— begin Source material —
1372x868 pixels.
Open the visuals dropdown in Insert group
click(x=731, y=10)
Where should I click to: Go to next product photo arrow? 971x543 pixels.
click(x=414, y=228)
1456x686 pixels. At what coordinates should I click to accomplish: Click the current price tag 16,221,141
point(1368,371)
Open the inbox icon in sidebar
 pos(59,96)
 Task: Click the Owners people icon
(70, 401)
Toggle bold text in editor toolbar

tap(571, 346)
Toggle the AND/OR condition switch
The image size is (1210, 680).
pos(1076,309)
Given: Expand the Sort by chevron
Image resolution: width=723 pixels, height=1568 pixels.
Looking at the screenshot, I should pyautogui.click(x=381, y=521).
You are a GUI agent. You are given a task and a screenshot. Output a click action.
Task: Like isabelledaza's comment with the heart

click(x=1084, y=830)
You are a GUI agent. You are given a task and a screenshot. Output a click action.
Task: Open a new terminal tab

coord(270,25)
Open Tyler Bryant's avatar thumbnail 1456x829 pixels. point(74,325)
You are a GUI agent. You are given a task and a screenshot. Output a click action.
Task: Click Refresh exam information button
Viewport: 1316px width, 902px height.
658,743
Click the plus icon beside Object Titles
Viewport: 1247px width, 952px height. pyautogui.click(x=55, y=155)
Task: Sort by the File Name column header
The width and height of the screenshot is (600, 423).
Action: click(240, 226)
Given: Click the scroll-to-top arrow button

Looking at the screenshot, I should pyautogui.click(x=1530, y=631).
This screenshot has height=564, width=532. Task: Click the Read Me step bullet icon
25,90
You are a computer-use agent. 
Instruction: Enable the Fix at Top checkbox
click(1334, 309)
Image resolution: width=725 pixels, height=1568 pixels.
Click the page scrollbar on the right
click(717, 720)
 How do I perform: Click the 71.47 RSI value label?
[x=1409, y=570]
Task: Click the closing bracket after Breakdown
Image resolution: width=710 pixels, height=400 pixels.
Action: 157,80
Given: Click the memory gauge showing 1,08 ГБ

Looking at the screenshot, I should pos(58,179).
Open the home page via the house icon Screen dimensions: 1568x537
— end Source material —
#### Prompt:
Rewrite the records above, replacing each "GUI agent" with "interface agent" and leaving every other part as it is.

#### Correct response:
1372x868 pixels.
Open the visuals dropdown in Insert group
click(x=731, y=10)
Where should I click to: Go to next product photo arrow? 971x543 pixels.
click(x=414, y=228)
1456x686 pixels. At what coordinates should I click to accomplish: Click the current price tag 16,221,141
point(1368,371)
Open the inbox icon in sidebar
 pos(59,96)
 Task: Click the Owners people icon
(70, 401)
Toggle bold text in editor toolbar

tap(571, 346)
Toggle the AND/OR condition switch
The image size is (1210, 680).
pos(1076,309)
Given: Expand the Sort by chevron
Image resolution: width=723 pixels, height=1568 pixels.
Looking at the screenshot, I should pyautogui.click(x=381, y=521).
You are a interface agent. You are given a task and a screenshot. Output a click action.
Task: Like isabelledaza's comment with the heart

click(x=1084, y=830)
You are a interface agent. You are given a task and a screenshot. Output a click action.
Task: Open a new terminal tab

coord(270,25)
Open Tyler Bryant's avatar thumbnail 1456x829 pixels. point(74,325)
You are a interface agent. You are given a task and a screenshot. Output a click action.
Task: Click Refresh exam information button
Viewport: 1316px width, 902px height.
658,743
Click the plus icon beside Object Titles
Viewport: 1247px width, 952px height. pyautogui.click(x=55, y=155)
Task: Sort by the File Name column header
The width and height of the screenshot is (600, 423).
Action: click(240, 226)
Given: Click the scroll-to-top arrow button

Looking at the screenshot, I should pyautogui.click(x=1530, y=631).
This screenshot has height=564, width=532. Task: Click the Read Me step bullet icon
25,90
You are a computer-use agent. 
Instruction: Enable the Fix at Top checkbox
click(1334, 309)
Image resolution: width=725 pixels, height=1568 pixels.
Click the page scrollbar on the right
click(717, 720)
 How do I perform: Click the 71.47 RSI value label?
[x=1409, y=570]
Task: Click the closing bracket after Breakdown
Image resolution: width=710 pixels, height=400 pixels.
Action: 157,80
Given: Click the memory gauge showing 1,08 ГБ

Looking at the screenshot, I should pos(58,179).
Open the home page via the house icon Screen dimensions: 1568x537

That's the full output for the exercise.